§ Provided text:

Enjoy some well deserved +rep.

FFX


----------



## louisshli (Aug 19, 2010)

As promised everyone, here are pics of the 4 remaining DC guys that I have completed this week. Next on the chopping board will be a Terminator Chaplain (which I will be using as a Reclusiarch). I'm hoping to be able to complete him and have pictures to show for next weekend. In the meantime, enjoy. I'm very happy about these guys, can't wait to field them soon. But as they don't have jump-packs, I will have to complete my Storm Raven before being able to field them (along w/ the Reclusiarch) effectively... don't think having the squad slog on foot will get them much action.... 

C&C welcomed as always.... hope everyone is well!


----------



## Midge913 (Oct 21, 2010)

Looking really nice louisshli! My only complaint is actually with the double pistol guy. The added dagger on his leg looks some what odd in its positioning. However the painting is absolutely excellent.


----------



## Djinn24 (Jan 12, 2008)

They really do look good but the dagger does look odd.


----------



## louisshli (Aug 19, 2010)

Midge913 said:


> Looking really nice louisshli! My only complaint is actually with the double pistol guy. The added dagger on his leg looks some what odd in its positioning. However the painting is absolutely excellent.


Midge, I realize that the dagger/grenades (one piece) actually should've been placed on the other leg... that way the handle is facing outwards which makes more sense as the DC guy can grab it easier.... on the left side, he has to reach back which makes it retarded.... oh well... haha... next time will pay more attention..... thanks for pointing out.


----------



## stuff (Jan 16, 2010)

Your painting is incredibly clean, I like it a lot! Can I ask how long you spend on a single model, your death company for example?

definitely rep worthy!


----------



## louisshli (Aug 19, 2010)

Thanks stuff.... You actually raised an interesting question which I would like to know the answer to as well... Maybe I should start a new thread about this. But for everyone's info, the recent four DC marines took a week... An hr here, two hrs there.... I would avg it out to 4 hrs a piece.... I know I know, I'm a slow painter!!


----------



## louisshli (Aug 19, 2010)

Hey everyone... another week, another mini finished! My DC now has a Reclusiarch to lead them into battle.... now I need to paint them a nice Storm Raven to transport the lot.

I'm quite happy with almost everything on this guy, except for one part.... it's less about the painting but the model itself.... take a wild guess....

My next two models before I do some gaming will definitely be a bit more time consuming.... debating between my gunship or DC dreadnought still ... I think I'm going w/ the former as I will be able to at least field the DC properly (even w/o their bigger, angrier bro tagging along)....

Let me know what you guys think about him....


----------



## Disciple_of_Ezekiel (May 23, 2010)

Steller job on the termi mate, seriously, great job man!

One concern tho, is there any reason why you havent added any script to the scrolls? I know you easly have the talent to do it, was just wondering.

Also, is it possiable for you to go into to detail on how you went about with the weathering of your Baal tank on and around the tracks? It would be greatly appreciated. Thanks a bunch and keep up the great work!

Regards,
DoE


----------



## louisshli (Aug 19, 2010)

[Element lookup records]
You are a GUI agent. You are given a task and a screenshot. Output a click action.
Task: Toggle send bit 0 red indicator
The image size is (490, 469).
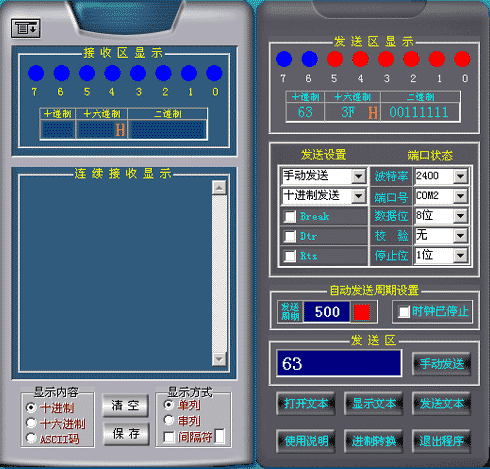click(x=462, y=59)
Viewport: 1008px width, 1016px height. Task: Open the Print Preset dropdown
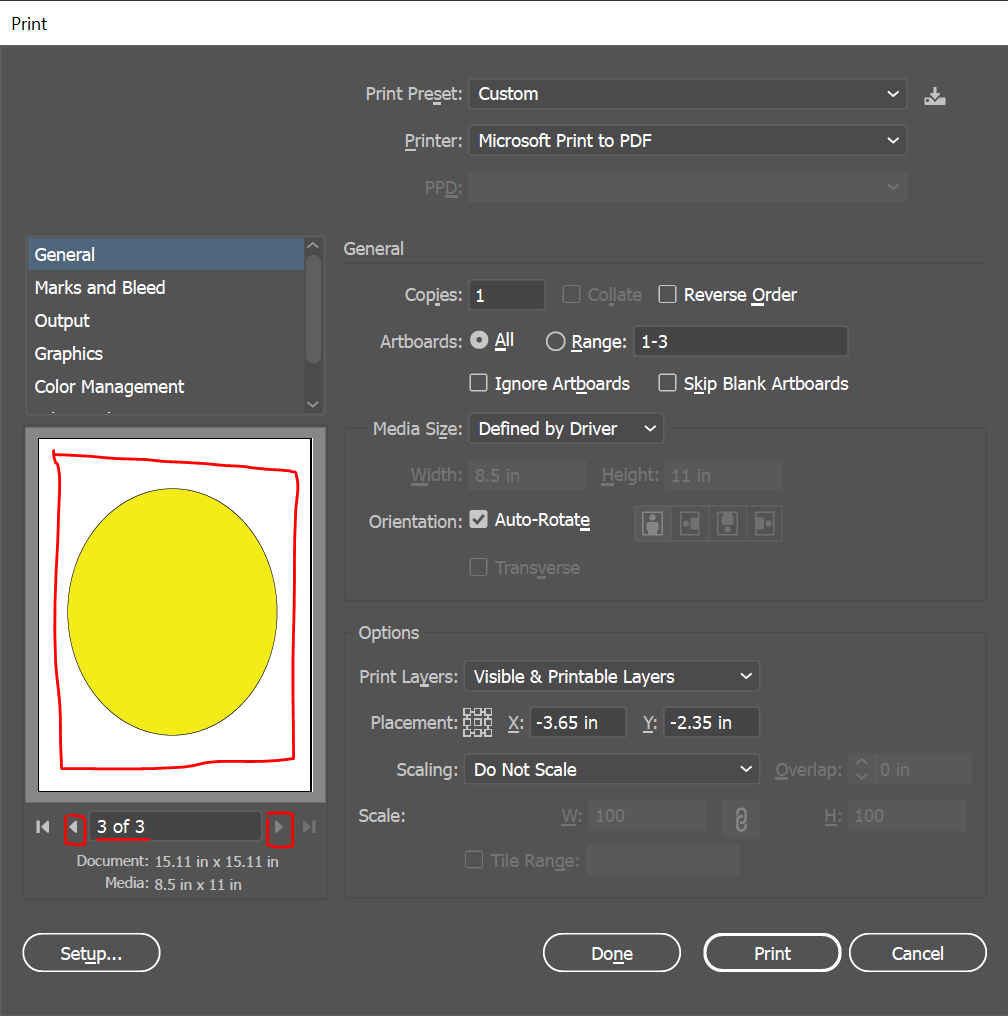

§ Given exercise 1:
Answer these questions about the miniature-painting thread:
(a) On average, how many hours did louisshli say each of the four DC marines took?
(b) Where does louisshli say the dagger/grenades piece should have been placed?
(c) What did Disciple_of_Ezekiel ask about the scrolls on the Terminator?
§ Given exercise 2: Write what comes next in the miniature-painting thread, starting from its last line.
The records are separate from the text and stand on their own.

§ Final answer 1:
(a) About 4 hours each.
(b) On the other leg, so the handle faces outward.
(c) Whether there was any reason no script had been added to them.

§ Final answer 2:
DoE,

Thanks for the compliments mate. The main reason why my scrolls are left as blank is more about laziness than anything. With mini text, you really have to keep 'em fine and consistent else it'll look like worms and can royally fu*k up the whole scroll. And for me I just don't wanna mess the text up and have to re-shade the scroll. Touching it up will sometimes make it blotchy which i really don't want. 

Regarding Baal Predator, the weathering is super simple. Just grab a large brush, load up with scorched brown, scrub it thoroughly on a paper towel, until all that's left on the brush is residual paint then just stipple it on the tank (concentrate on tracks). Once you're happy w/ that, do the same thing but with bestial brown... Making sure that this is done a bit more sparingly as you want the darker brown to still be apparent. This way you'll get a dry muddy effect. For the exhausts i applied same techique but with chaos black. Make sure your brush is practically dry as the last thing you want is a patch of streaky chaos black ruining the work you put in painting the tank's body. 

Hope this helped man!!

Good luck


----------



## louisshli (Aug 19, 2010)

Hi everyone,

Hope y'all having a great start to a new week. Just wanted to post a WIP picture of my Storm Raven. As I'm planning on painting the interior, the assembly will be a bit of a headache. Need to prime the hull piece by piece first, paint, re-assemble then prime the rest. I have a feeling that the exterior will have to be painted in parts as a fully assembled gunship would mean certain bits would be really difficult to paint. Really want to get this model done right.....


----------



## louisshli (Aug 19, 2010)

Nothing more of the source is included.